One thing that I do not think was mentioned in regards to feeding...I live in NE Texas. Many of my hives are Italian (race) and the Queens often do not shut down brood rearing till late, if at all. I have had many hives simply starve out and die due to their using up all their stores. Fall can be unpredictable as to rains...some fall flows are good, some, near non-existant. I have had 3 full supers simply get eaten by late September on one hive! Pretty much I now just take all the honey off the hives thru August.
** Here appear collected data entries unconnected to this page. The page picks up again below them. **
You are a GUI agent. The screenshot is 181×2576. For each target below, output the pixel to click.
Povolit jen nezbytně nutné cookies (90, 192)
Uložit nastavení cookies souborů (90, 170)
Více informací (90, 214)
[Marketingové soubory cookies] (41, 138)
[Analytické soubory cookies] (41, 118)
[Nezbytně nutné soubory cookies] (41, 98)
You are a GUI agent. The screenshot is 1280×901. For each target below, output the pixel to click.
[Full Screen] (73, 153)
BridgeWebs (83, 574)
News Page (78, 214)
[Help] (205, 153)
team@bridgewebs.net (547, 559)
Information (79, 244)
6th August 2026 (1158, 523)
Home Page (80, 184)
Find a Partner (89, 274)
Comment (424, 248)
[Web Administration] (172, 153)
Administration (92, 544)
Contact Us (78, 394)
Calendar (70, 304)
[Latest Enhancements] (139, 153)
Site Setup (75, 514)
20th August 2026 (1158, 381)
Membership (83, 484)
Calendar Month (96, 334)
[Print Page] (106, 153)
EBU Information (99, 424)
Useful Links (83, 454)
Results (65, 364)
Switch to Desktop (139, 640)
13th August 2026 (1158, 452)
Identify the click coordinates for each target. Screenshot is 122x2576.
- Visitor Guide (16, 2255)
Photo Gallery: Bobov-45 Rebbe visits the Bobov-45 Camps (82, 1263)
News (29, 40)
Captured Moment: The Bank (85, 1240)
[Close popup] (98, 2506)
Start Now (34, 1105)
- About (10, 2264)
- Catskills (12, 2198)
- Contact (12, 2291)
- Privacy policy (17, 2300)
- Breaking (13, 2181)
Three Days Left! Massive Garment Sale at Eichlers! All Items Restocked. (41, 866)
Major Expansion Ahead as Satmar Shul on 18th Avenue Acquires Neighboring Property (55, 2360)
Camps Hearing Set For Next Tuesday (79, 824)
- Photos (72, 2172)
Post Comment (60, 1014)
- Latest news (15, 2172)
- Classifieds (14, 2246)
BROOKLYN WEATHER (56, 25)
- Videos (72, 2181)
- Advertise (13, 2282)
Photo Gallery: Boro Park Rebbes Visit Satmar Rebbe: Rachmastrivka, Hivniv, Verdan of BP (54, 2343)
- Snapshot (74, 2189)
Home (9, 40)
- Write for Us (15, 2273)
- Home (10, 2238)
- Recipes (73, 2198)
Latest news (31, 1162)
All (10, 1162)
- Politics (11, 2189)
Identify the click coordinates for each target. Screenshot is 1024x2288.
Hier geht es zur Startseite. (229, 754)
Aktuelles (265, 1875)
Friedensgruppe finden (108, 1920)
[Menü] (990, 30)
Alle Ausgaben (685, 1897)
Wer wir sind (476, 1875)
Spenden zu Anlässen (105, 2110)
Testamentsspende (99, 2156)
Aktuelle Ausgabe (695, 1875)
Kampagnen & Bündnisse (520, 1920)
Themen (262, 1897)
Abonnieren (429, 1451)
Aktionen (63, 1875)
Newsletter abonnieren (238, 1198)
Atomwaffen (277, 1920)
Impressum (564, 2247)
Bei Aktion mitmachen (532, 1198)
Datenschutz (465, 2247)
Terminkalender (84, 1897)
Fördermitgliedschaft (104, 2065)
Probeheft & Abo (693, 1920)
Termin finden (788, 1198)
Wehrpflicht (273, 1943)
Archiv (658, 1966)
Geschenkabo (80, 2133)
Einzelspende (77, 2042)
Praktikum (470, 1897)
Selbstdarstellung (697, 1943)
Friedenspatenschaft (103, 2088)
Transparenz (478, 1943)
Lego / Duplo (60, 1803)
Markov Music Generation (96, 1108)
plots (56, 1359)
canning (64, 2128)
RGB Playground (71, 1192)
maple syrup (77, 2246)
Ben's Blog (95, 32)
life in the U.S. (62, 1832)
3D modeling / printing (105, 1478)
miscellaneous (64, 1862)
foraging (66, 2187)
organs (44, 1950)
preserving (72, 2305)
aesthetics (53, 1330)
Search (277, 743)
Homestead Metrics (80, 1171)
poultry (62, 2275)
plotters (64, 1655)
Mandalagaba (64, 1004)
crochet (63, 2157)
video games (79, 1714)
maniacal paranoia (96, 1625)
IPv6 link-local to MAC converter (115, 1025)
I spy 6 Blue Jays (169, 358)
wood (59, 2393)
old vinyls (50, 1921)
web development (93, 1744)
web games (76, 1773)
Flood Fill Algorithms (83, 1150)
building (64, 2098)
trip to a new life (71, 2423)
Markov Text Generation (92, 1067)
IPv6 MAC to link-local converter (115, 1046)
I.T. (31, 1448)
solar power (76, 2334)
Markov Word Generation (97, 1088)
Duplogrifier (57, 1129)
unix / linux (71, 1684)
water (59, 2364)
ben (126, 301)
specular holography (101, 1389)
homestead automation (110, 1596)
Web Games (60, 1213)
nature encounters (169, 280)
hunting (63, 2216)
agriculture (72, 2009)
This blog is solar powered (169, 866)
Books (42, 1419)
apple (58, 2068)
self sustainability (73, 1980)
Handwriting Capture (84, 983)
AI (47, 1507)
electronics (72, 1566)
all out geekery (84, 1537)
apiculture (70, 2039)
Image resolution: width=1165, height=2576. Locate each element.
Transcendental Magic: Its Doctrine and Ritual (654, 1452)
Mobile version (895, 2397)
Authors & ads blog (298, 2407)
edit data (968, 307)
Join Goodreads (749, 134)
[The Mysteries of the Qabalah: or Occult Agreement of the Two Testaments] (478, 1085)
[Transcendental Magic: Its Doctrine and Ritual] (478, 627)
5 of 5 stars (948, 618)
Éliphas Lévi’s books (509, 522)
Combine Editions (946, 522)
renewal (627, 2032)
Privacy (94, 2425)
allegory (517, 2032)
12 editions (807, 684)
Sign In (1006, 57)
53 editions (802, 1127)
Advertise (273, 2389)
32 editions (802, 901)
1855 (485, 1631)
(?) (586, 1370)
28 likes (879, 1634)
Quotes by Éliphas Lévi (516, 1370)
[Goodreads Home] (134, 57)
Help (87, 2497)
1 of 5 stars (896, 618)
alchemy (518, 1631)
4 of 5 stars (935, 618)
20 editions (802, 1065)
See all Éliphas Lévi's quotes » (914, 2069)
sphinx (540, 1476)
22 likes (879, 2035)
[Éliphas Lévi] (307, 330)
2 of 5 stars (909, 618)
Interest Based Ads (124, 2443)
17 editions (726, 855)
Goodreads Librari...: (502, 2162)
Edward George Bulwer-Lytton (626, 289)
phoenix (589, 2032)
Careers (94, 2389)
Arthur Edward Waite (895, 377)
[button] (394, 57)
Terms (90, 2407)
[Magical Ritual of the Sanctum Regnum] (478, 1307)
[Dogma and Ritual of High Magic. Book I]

If I have a fall flow..good, if not (and even if so) I still begin to feed a light 50/50 sugar syrup at LEAST by the begining of Sept.
I have found that you can never assume you have "enough" stores on the hives just because you wern't "greedy". It never ceases to amaze me how fast the girls can run thru honey.
One other thing..to put your mind at ease about sugar. It is natural simply by its nature. It is not bleached as is, say, flour. Sugar crystals are pure sugar. It is not harmfull to bees or "worse" for them to eat. It is energy...same as honey. As is often said, honey is 4.00 a pound, sugar is .50 a pound. The bees don't care which they consume.
Bottom line is you should learn to feed...it is not hard and it is cheap insurance. The others have all made mention about when not to feed (when nectar flows are on and you are suppering ect.)
When I first started beekeeping, I did not understand the importance of feeding (among many other things, ha ha) and I had much higer losses. Feeding also allows me to keep a weak or small hive going thru winter. No way they would survive otherwise.